SUMMARY OF THE INVENTION

[0009] According to the present invention, file replication includes profiling a data object (e.g., a file) to obtain a content-based profile of the subject file. Each data center in the system is a candidate to be a target for replication of the subject file. Each data center is associated with selection criteria used to determine whether it will be a target for file replication. The determination is a function of the file profile of the subject file and the selection criteria. Thus, each data center can determine whether it will be a target for replication of a file from a source file server.

BRIEF DESCRIPTION OF THE DRAWINGS

[0010] Aspects, advantages and novel features of the present invention will become apparent from the following description of the invention presented in conjunction with the accompanying drawings, wherein:

[0011] FIG. 1 is a high level block diagram showing an embodiment of a computer system according to the present invention;

[0012] FIG. 2 is a high level block diagram showing another embodiment of a computer system according to the present invention;

[0013] FIG. 3 is a generalized flow diagram highlighting process steps according to an embodiment of the present invention;

[0014] FIG. 4 is a generalized flow diagram highlighting steps performed for determining an interest metric;

[0015] FIG. 5 illustrates in tabular form interest information according to a specific implementation of an embodiment of the present invention;

[0016] FIG. 6 illustrates in tabular form file profile information according to a specific implementation of an embodiment of the present invention;

[0017] FIG. 7 is a high level block diagram showing another embodiment of a computer system according to the present invention;

[0018] FIG. 8 is a generalized flow diagram illustrating how updates to the interest information can be made;

[0019] FIG. 9 is a generalized flow diagram highlighting process steps according to the embodiment of the present invention shown in FIG. 7; and

[0020] FIG. 10 illustrates in tabular form file profile information according to a specific implementation of another embodiment of the present invention.

DESCRIPTION OF THE SPECIFIC EMBODIMENTS

[0021] FIG. 1 shows an illustrative embodiment of a data system according to the present invention.
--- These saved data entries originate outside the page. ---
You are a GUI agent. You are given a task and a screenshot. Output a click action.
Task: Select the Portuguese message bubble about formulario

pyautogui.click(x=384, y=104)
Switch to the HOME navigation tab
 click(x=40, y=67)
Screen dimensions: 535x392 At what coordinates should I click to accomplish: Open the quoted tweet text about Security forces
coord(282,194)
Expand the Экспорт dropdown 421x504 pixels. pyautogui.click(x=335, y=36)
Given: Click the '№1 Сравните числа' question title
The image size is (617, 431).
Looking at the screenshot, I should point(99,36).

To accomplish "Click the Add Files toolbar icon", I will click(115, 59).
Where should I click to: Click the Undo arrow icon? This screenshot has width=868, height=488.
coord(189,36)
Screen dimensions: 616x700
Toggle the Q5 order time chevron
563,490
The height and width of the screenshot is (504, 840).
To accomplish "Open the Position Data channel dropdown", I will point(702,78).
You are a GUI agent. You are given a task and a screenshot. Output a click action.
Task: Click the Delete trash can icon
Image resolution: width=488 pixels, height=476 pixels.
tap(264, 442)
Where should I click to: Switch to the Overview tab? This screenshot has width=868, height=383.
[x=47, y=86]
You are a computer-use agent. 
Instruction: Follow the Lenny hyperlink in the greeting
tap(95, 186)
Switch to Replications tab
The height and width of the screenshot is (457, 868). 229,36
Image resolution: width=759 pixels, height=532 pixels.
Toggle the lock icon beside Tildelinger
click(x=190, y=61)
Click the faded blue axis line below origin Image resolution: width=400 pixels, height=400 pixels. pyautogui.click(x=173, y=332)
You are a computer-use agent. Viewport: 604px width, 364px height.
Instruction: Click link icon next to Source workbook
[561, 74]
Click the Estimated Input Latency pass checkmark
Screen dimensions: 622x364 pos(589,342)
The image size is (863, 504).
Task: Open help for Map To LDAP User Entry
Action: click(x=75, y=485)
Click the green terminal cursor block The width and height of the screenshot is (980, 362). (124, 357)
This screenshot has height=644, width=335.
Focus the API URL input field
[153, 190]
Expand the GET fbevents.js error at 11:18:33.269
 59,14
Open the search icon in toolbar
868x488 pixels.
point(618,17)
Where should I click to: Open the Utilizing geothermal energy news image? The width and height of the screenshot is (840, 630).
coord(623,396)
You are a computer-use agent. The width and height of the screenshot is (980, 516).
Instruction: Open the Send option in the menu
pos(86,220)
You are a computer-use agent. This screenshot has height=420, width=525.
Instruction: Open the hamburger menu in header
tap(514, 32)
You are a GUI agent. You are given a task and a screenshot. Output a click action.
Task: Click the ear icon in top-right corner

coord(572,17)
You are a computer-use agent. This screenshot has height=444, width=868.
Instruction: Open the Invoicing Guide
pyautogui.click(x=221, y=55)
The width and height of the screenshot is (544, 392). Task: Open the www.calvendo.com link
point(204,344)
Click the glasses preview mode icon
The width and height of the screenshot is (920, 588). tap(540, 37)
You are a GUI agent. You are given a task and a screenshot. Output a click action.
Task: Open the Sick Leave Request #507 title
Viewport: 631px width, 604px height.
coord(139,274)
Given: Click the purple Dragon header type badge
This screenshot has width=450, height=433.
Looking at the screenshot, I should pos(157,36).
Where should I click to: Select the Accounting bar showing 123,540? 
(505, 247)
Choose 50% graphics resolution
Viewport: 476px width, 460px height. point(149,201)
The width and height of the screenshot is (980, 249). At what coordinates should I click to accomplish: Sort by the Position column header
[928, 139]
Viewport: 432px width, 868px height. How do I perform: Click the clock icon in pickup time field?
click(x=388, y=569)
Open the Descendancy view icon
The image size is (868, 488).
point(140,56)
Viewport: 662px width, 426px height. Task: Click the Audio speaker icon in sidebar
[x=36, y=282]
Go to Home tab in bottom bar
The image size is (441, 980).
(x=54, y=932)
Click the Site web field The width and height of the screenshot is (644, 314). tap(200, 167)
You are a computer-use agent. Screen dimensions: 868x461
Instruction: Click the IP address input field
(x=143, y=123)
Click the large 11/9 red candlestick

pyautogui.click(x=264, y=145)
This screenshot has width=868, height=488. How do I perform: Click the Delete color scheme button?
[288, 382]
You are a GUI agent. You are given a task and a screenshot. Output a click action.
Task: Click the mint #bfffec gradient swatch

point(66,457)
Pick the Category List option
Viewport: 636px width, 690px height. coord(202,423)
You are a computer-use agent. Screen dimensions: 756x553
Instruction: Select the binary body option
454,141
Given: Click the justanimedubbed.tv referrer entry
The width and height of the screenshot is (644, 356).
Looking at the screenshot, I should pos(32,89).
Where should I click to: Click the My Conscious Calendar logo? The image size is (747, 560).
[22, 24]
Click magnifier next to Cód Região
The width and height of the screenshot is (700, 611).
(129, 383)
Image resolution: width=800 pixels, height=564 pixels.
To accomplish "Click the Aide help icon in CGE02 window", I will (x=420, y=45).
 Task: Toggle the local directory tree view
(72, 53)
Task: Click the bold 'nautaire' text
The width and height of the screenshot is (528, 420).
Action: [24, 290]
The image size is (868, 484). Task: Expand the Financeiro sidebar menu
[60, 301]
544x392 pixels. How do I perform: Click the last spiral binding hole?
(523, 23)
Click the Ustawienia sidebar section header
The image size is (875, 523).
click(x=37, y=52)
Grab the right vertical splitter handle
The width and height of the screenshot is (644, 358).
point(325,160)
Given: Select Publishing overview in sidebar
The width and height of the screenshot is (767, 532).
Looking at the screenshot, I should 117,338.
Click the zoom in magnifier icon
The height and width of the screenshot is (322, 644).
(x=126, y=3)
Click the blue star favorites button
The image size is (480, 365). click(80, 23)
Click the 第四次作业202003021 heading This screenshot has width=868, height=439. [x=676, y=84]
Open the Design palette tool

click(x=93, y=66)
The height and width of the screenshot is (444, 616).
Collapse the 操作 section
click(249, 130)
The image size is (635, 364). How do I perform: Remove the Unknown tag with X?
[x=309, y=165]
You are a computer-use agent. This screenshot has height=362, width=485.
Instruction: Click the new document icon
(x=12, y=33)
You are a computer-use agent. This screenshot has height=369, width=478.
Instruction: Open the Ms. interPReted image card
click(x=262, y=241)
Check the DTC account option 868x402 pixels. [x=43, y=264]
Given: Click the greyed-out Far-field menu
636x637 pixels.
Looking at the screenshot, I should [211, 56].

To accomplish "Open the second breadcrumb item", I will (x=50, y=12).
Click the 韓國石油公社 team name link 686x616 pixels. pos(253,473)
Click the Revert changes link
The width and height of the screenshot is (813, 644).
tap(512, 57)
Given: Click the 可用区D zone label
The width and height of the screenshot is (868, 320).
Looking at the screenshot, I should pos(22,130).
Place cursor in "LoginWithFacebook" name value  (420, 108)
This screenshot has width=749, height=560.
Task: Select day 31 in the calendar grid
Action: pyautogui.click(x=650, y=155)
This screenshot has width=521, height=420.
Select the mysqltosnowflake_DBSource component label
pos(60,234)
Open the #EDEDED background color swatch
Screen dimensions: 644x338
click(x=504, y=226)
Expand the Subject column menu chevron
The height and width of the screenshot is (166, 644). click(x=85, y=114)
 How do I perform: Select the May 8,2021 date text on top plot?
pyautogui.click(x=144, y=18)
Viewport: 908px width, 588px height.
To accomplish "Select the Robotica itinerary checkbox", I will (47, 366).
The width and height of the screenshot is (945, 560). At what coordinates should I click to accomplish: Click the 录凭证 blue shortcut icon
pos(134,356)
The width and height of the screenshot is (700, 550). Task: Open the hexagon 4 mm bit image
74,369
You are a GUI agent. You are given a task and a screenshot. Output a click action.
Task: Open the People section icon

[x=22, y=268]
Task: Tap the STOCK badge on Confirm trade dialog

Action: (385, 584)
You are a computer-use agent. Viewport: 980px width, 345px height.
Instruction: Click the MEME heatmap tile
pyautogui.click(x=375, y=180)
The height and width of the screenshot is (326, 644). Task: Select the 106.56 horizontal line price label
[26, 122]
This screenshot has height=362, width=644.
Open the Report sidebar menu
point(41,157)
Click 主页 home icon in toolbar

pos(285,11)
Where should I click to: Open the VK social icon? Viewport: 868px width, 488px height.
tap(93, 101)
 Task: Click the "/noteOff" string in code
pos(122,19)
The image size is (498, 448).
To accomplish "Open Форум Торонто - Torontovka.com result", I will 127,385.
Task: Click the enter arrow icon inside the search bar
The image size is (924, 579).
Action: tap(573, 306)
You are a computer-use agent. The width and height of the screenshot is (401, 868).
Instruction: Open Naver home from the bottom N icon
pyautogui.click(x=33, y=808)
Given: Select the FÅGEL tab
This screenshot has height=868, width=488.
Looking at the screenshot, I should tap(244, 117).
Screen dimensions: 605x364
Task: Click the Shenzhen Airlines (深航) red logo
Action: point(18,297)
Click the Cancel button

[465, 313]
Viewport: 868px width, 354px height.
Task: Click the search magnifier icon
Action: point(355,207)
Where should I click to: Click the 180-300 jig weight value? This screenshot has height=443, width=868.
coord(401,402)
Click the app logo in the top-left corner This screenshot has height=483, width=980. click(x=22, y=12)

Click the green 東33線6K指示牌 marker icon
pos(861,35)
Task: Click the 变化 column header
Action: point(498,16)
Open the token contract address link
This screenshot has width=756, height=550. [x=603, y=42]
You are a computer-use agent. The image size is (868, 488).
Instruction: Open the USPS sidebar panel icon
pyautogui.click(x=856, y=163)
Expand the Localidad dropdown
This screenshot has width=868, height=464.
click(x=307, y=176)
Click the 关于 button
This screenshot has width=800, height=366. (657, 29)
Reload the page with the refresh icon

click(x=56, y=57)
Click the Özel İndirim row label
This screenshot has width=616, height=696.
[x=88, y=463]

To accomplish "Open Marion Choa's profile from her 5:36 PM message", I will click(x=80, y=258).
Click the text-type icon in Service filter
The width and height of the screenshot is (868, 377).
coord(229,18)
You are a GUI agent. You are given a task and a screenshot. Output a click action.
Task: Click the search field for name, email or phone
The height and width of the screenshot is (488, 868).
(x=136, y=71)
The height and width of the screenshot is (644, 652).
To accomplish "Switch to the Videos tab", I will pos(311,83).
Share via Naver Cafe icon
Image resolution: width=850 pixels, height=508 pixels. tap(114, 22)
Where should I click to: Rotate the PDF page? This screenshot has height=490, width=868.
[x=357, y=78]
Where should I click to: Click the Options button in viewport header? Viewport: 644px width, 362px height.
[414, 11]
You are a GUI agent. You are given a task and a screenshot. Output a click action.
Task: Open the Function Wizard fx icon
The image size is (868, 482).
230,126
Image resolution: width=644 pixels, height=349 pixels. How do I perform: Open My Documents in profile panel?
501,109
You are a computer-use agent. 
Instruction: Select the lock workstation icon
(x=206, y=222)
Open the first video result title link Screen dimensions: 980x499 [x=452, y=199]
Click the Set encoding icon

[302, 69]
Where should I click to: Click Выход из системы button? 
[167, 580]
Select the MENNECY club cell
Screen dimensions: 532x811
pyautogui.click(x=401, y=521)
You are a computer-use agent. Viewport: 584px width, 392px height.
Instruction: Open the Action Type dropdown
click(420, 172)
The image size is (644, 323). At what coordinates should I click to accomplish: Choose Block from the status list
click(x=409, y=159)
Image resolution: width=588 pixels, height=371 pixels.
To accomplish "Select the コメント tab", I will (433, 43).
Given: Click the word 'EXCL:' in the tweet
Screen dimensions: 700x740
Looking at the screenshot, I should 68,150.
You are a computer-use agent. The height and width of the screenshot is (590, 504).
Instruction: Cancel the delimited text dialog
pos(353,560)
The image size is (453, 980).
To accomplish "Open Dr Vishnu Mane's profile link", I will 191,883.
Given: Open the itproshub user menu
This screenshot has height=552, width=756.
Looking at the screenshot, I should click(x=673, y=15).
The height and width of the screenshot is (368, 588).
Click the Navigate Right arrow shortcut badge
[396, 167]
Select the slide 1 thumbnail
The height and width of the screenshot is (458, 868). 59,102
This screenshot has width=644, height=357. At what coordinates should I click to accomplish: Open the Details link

A plurality of data centers 100, 101, 102, 103 are shown. The term "data center" used herein is intended generally to refer to any location that uses information. Typically, there is a file server and the users at the data center can be human users, or machine-based users. Other suitable terminology include data site, site, and so on. A data center can be a small business concern or an organizational department in a large enterprise. Data communication among the data centers is provided by a suitable communication network such as a WAN (wide area network) 142. A typical data center 100 comprises a file server component 110, although it is understood that large data centers may have two or more file servers. The file server is configured for communication with several clients 121, 122, 123 via a suitable communication network such as a LAN (local area network) 140. Typical communication protocols include TCP/IP.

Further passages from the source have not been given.